───── Provided records

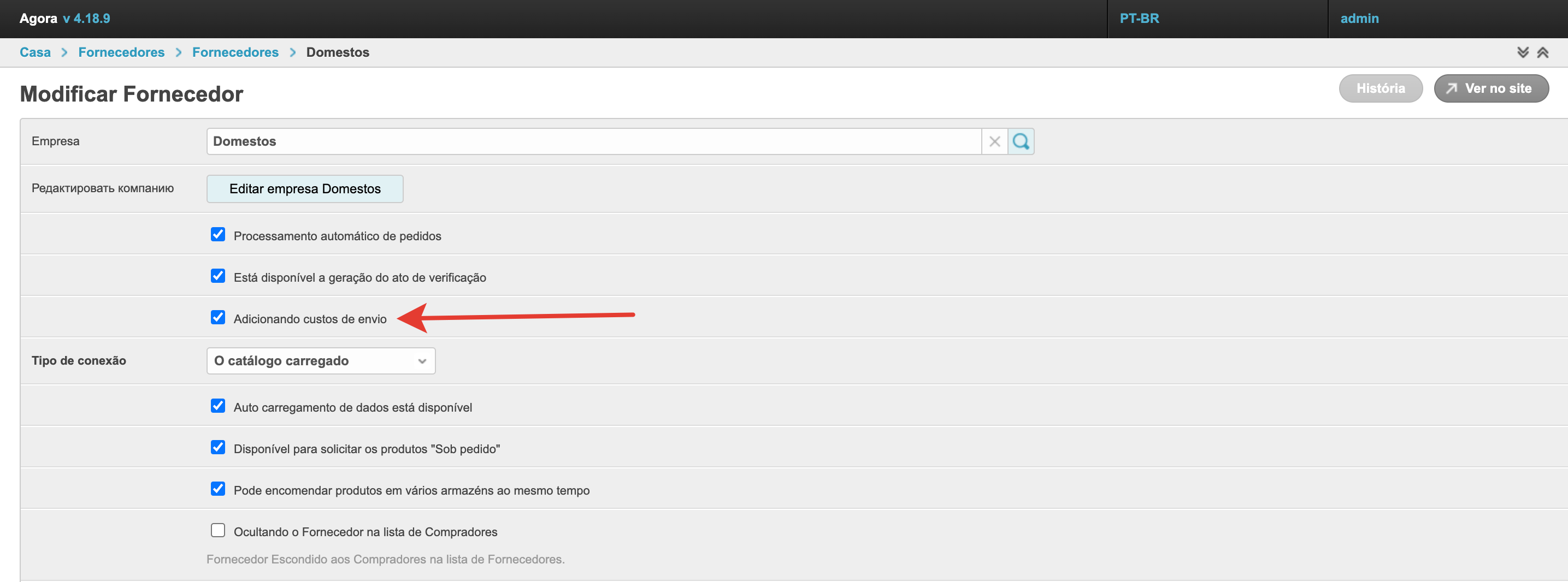Click the search magnifier icon in Empresa field
The image size is (1568, 582).
[x=1021, y=142]
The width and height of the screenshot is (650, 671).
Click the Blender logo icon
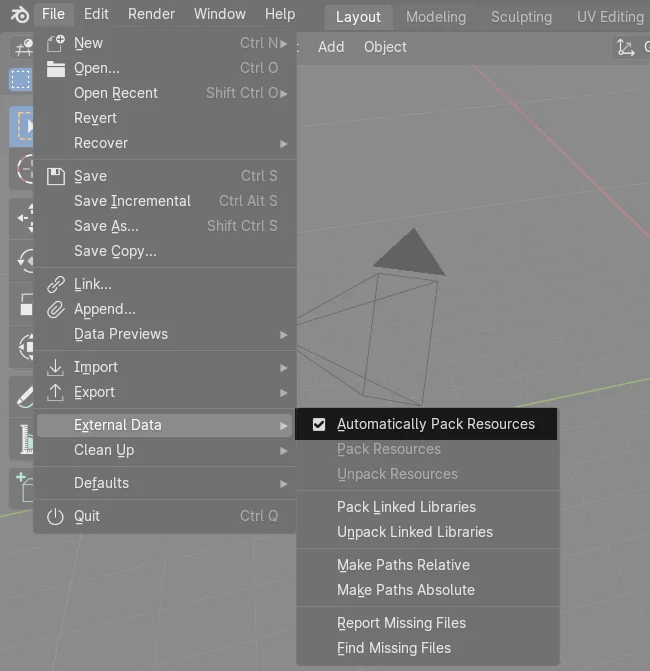pyautogui.click(x=19, y=15)
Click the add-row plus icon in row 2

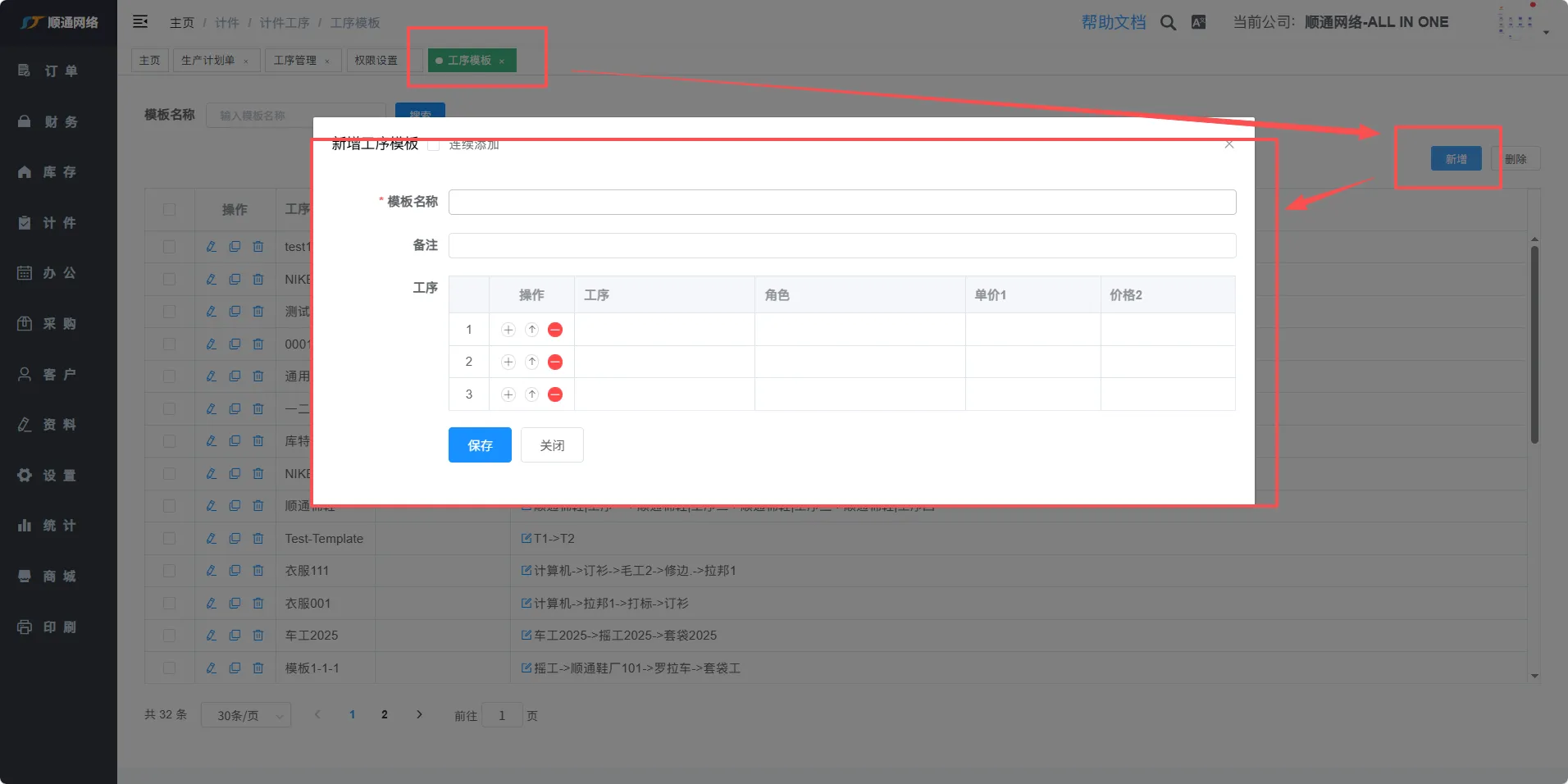pyautogui.click(x=508, y=362)
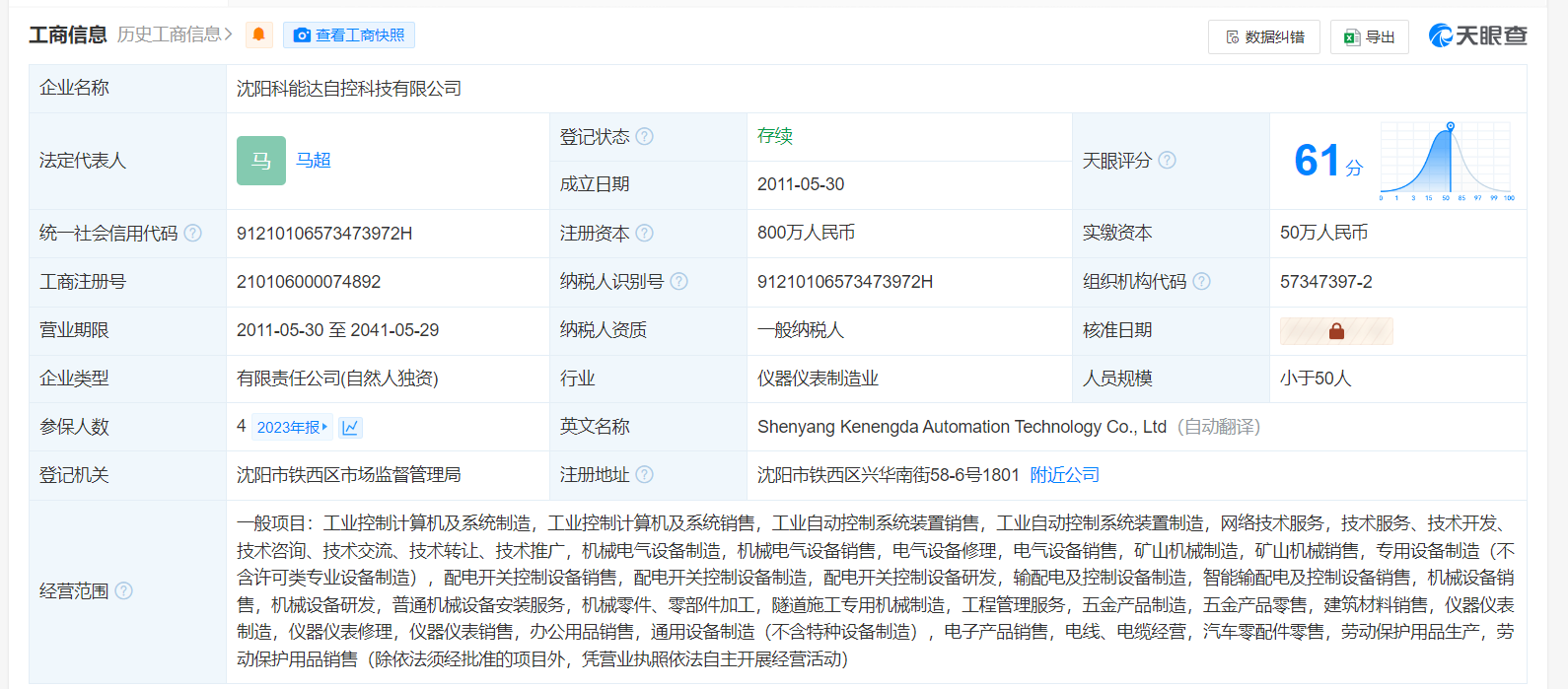1568x689 pixels.
Task: Click help icon next to 注册资本
Action: [x=644, y=234]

──────────

## [Instructions to follow]
In the listing above, retype exactly, and only, the lines from the one containing "The width and" through the last line, both included. Omit the pictures.

## [Exercise solution]
The width and height of the screenshot is (650, 671).
Click the Blender logo icon
pyautogui.click(x=19, y=15)
Click the add-row plus icon in row 2

pyautogui.click(x=508, y=362)
1568x689 pixels.
Task: Click help icon next to 注册资本
Action: [x=644, y=234]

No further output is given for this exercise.